On the bullish side, $4,200 represents the first strong resistance, followed by $4,400 and $4,680.
The RSI indicator remains at 50, indicating a neutral state with no clear bias.
The MACD line remains above zero, confirming the overall bullish trend.
Technical analysis suggests that gold will likely continue in a sideways upward channel between $4,000 and $4,220 in the near term, with the overall picture remaining positive as long as the price stays above the main trendline.
Ways to Benefit from Gold Movements
There are multiple options for investing in gold: physical purchase of bars, investment in ETFs, or buying shares of mining and trading companies.
Another alternative is trading CFDs, which allow direct speculation on price movements. However, caution is essential: these contracts carry significant risks along with potential profits.

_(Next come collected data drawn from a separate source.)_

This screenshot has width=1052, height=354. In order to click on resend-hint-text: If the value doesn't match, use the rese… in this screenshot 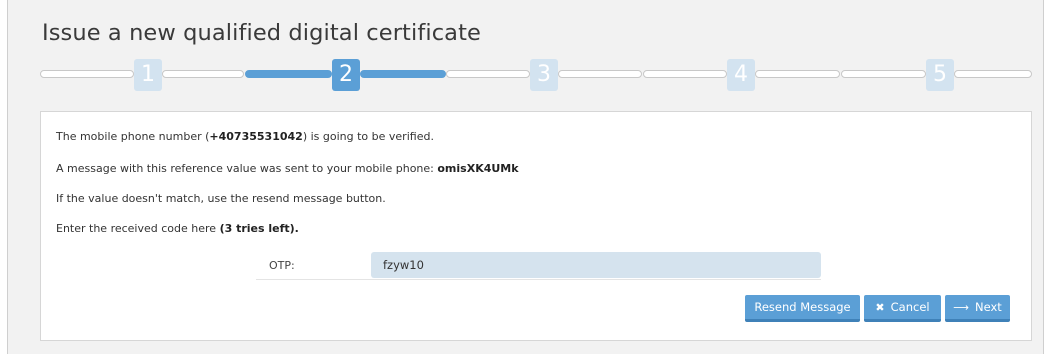, I will do `click(221, 198)`.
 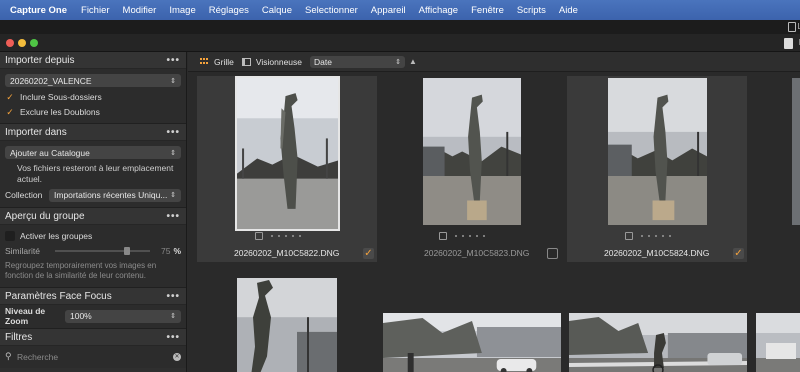 What do you see at coordinates (50, 152) in the screenshot?
I see `destination-select-value: Ajouter au Catalogue` at bounding box center [50, 152].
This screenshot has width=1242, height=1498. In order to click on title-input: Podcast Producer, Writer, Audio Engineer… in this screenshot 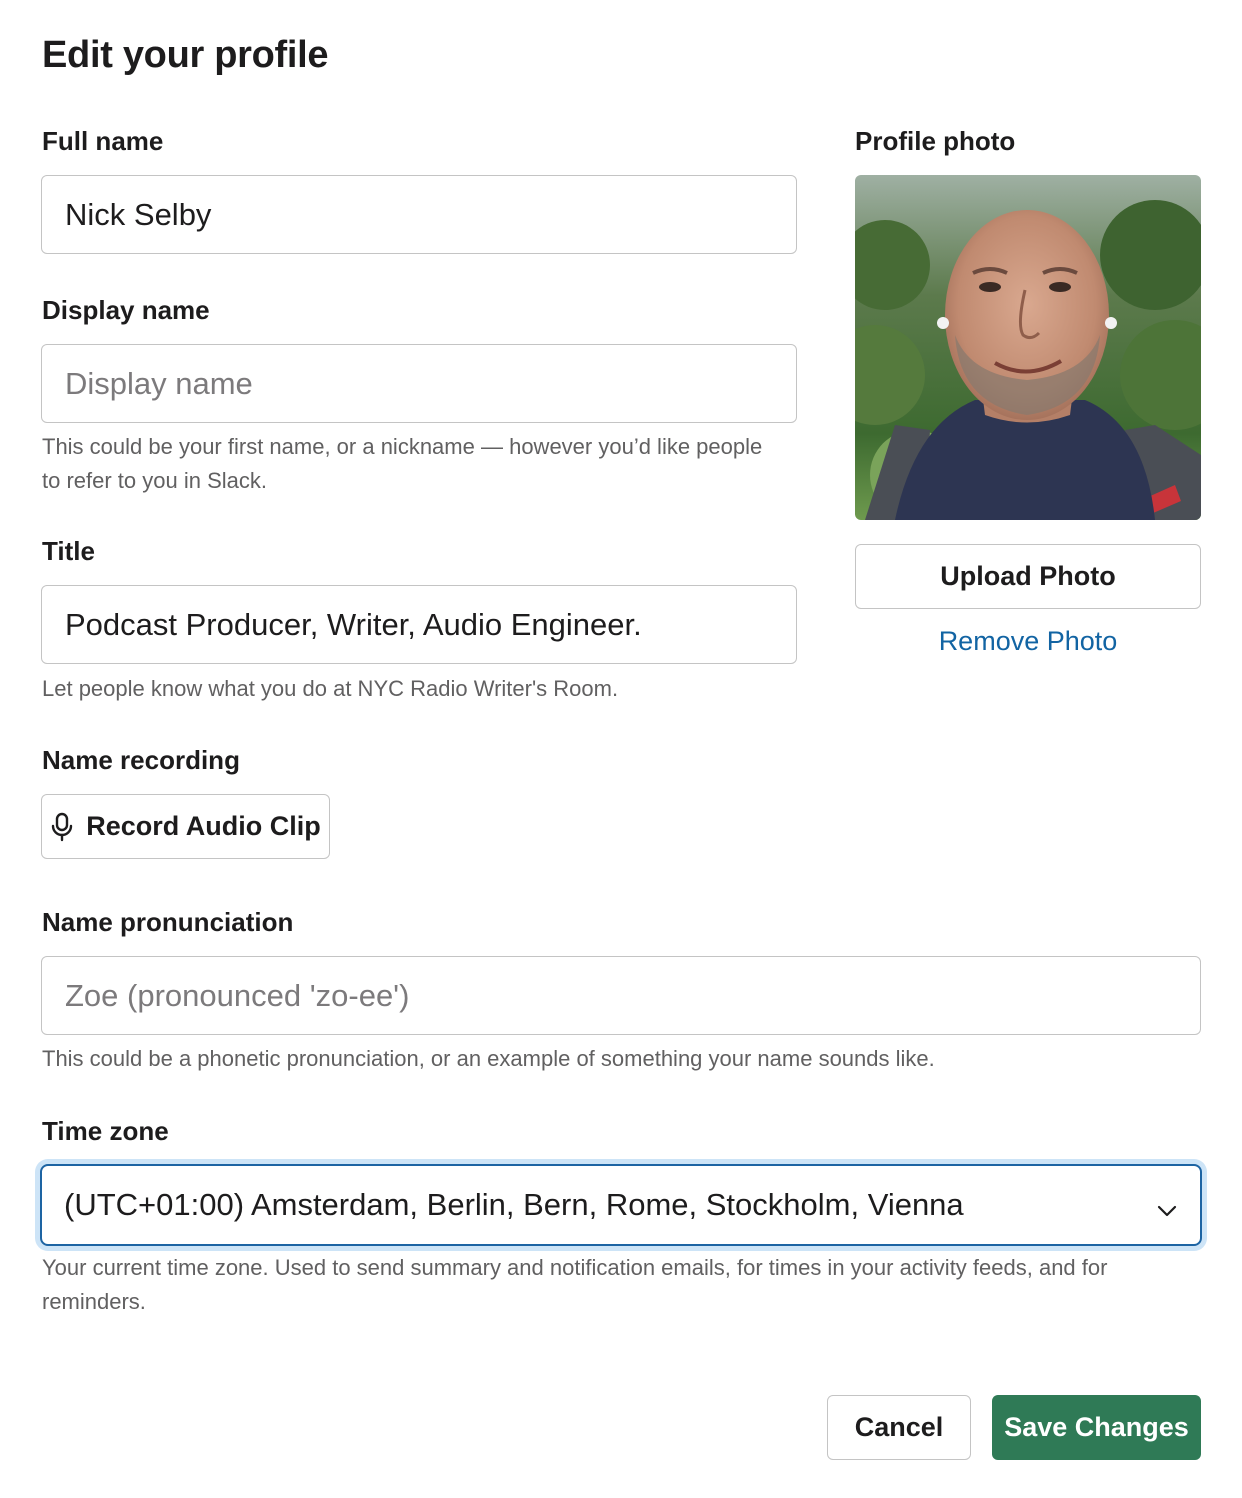, I will do `click(419, 624)`.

Choosing a professional and secure broker is crucial for a successful experience, ensuring comprehensive support, an easy-to-use platform, dynamic charts, and an economic calendar that consolidates key upcoming events.
Conclusion: Gold’s Journey Toward 2026
The strong movement of gold in 2025 and the optimistic outlook reflect the deep economic challenges facing the world. As the cycle of monetary easing nears its end and global growth slows, the market may witness a struggle between profit-taking pressures and new institutional and central bank buying waves.
If real yields continue to decline and the dollar remains weak, gold is a strong candidate to record new historic highs approaching or surpassing $5,000. However, if inflation subsides and market confidence returns, the metal may enter a long-term stabilization phase, potentially preventing the achievement of ambitious targets.